Виктор Платонович в те годы оставался Человеком, в котором сочетались рафинированные манеры дворянина и простецкие повадки фрондера, Мастером, живущим в соответствии со своими ценностями и понятием о чести. Являясь лауреатом Сталинской премии, он мог себе позволить быть более независимым и смелым. Но выглядел при этом довольно непритязательно. Носил обычную кепку. Конечно, он уже тогда крепко выпивал… Мне рассказывал Бердичевский, что Виктор мог выйти подшофе на Крещатик и кричать: «Долой советскую власть!» Но его не трогали – лауреат! Из-за этого очень переживала его мама Зинаида Николаевна.
Тогда же, получив очень большие деньги, он «пошел по людям»… Уже был 1949-й – страшный год, когда началась борьба с космополитизмом. Остракизму подверглись деятели украинской и еврейской культуры. Говорили, что Виктор Платонович обошел многих своих коллег – оставлял им деньги, которые не нужно было возвращать. Среди них был и Александр Борщаговский (он позже об этом напишет). А Софья Николаевна Мотовилова, скромно жившая на пенсию библиотекаря, денег у племянника не взяла. Была гордой. Запомнилось, что Виктор Платонович придумывал ей работу – переводы с французского языка. Потом сам их и оплачивал.
Его знаменитая квартира в Пассаже, на Крещатике, 15, состояла из двух комнат и довольно просторной кухни, где хозяйничала домработница Ганя. Главная комната, метров 26, была проходной. Из нее можно было попасть в значительно меньшую, узкую, служившую хозяину и рабочим кабинетом, и спальней. Это была очень личная комната, и гости практически в нее не заходили. А «публичная» комната была необычной. В то время царила мода на подчеркнутую простоту и полированную мебель. Действуя в соответствии с «Единой моделью красоты интерьера», распространенной в то время среди городского населения СССР, люди доставали эту новомодную полированную мебель и обставляли свои квартиры, следуя картинкам из тех журналов и каталогов, которые уже проникали из-за рубежа. Стены должны были быть открытыми с отдельными акцентами на них – картинами или фото. Но у Некрасовых все было не так, как у всех. Мебель казалась довольно простой: большой книжный шкаф, в центре – большой стол, за которым размещалась комфортно дюжина людей. Но главное – стены. На них все самое интересное: картины, рисунки, фотографии.
★ ★ ★
§ **Задание A**
Ответьте по отрывку о Викторе Платоновиче:
(i) Лауреатом какой премии был Виктор Платонович?
(ii) С какого языка Софья Николаевна Мотовилова выполняла переводы?
(iii) Сколько человек могло комфортно разместиться за большим столом в центре «публичной» комнаты?
§ **Задание B**
Воспроизведите дословно часть отрывка о Викторе Платоновиче от слов «Тогда же, получив» до слов «их и оплачивал.» включительно.
Следующие далее строки являются отдельным материалом.

Собранные строки данных
★ ★ ★
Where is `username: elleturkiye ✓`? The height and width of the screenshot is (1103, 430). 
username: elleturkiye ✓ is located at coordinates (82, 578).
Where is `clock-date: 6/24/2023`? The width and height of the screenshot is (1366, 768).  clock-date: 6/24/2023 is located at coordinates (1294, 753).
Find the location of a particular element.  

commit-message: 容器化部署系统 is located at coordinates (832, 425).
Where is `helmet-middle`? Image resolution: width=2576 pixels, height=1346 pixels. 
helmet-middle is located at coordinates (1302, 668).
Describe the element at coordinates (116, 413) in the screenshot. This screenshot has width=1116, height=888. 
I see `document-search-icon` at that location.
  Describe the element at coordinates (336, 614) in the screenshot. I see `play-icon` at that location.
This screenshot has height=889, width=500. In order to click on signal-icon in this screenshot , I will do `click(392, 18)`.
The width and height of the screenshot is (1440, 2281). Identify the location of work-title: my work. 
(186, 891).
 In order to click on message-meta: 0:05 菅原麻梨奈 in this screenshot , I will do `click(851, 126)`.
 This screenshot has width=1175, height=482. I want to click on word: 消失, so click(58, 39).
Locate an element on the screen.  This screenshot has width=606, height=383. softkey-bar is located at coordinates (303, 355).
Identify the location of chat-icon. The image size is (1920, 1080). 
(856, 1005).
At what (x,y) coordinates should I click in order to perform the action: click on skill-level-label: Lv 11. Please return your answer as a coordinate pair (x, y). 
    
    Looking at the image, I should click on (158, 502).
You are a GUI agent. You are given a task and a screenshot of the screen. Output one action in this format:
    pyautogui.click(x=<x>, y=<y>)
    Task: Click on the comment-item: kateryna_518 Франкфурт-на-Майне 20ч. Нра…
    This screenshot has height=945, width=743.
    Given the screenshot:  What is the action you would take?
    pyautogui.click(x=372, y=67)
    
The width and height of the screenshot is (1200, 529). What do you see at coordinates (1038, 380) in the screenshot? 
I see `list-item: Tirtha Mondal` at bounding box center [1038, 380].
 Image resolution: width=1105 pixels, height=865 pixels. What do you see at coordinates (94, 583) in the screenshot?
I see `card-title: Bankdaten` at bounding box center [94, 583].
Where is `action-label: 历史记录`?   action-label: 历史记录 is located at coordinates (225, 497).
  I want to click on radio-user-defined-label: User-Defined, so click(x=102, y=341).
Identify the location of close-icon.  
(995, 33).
★ ★ ★
§ **Ответ к заданию A**
(i) Сталинской премии.
(ii) С французского языка.
(iii) Дюжина.

§ **Ответ к заданию B**
Тогда же, получив очень большие деньги, он «пошел по людям»… Уже был 1949-й – страшный год, когда началась борьба с космополитизмом. Остракизму подверглись деятели украинской и еврейской культуры. Говорили, что Виктор Платонович обошел многих своих коллег – оставлял им деньги, которые не нужно было возвращать. Среди них был и Александр Борщаговский (он позже об этом напишет). А Софья Николаевна Мотовилова, скромно жившая на пенсию библиотекаря, денег у племянника не взяла. Была гордой. Запомнилось, что Виктор Платонович придумывал ей работу – переводы с французского языка. Потом сам их и оплачивал.